1) Bébé (Hermeto Pascoal) – 2) A french touch (Richard Galliano) – 3) J.F. (Richard Galliano) – 4) Caruso (Lucio Dalla) – 5) Heavy tango (Richard Galliano) – 6) Sanguine (Richard Galliano) – 7) Augusta (Richard Galliano) – 8) You must believe in spring (Michel Legrand) – 9) Passarinho (Richard Galliano) – 10) Sanfona (Richard Galliano) – 11) L’envers du décor (Richard Galliano) – 12) Tacot blues (Richard Galliano / Daniel Humair)

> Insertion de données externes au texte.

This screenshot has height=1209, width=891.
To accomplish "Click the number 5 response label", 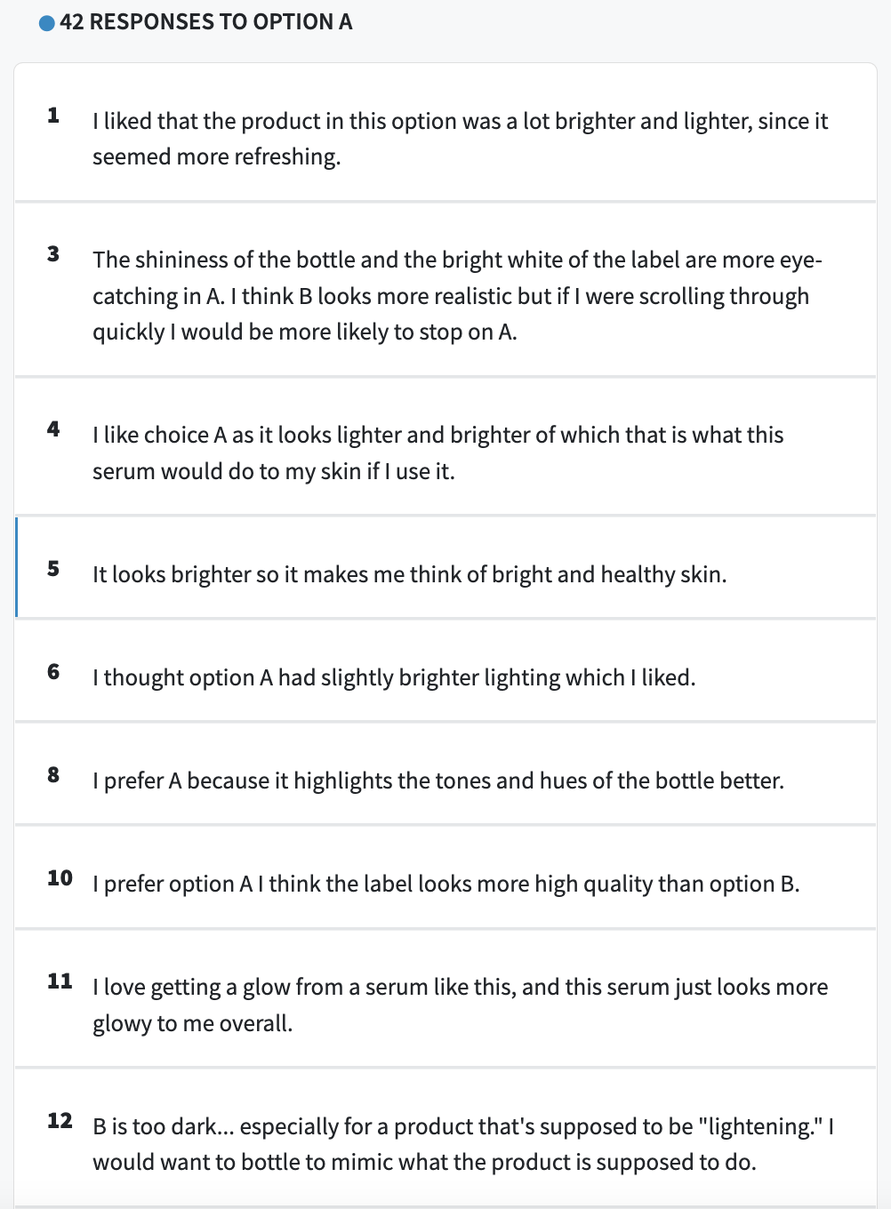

Richard Galliano (acc), Jean-François Jenny-Clark (b 2, 3, 4, 6, 7, 11, 12), Daniel Humair (dm 2, 3, 4, 7, 9, 11, 12), Michel Portal (ss 3), André Ceccarelli (dm 1, 5, 8, 10), Rémi Vignolo (b 1, 5, 8, 10), Jean-Marie Ecay (g 1, 10). Enregistré les 8, 9, 10 mai 1998 et 8 juin 1998 au studio Ferber, Paris.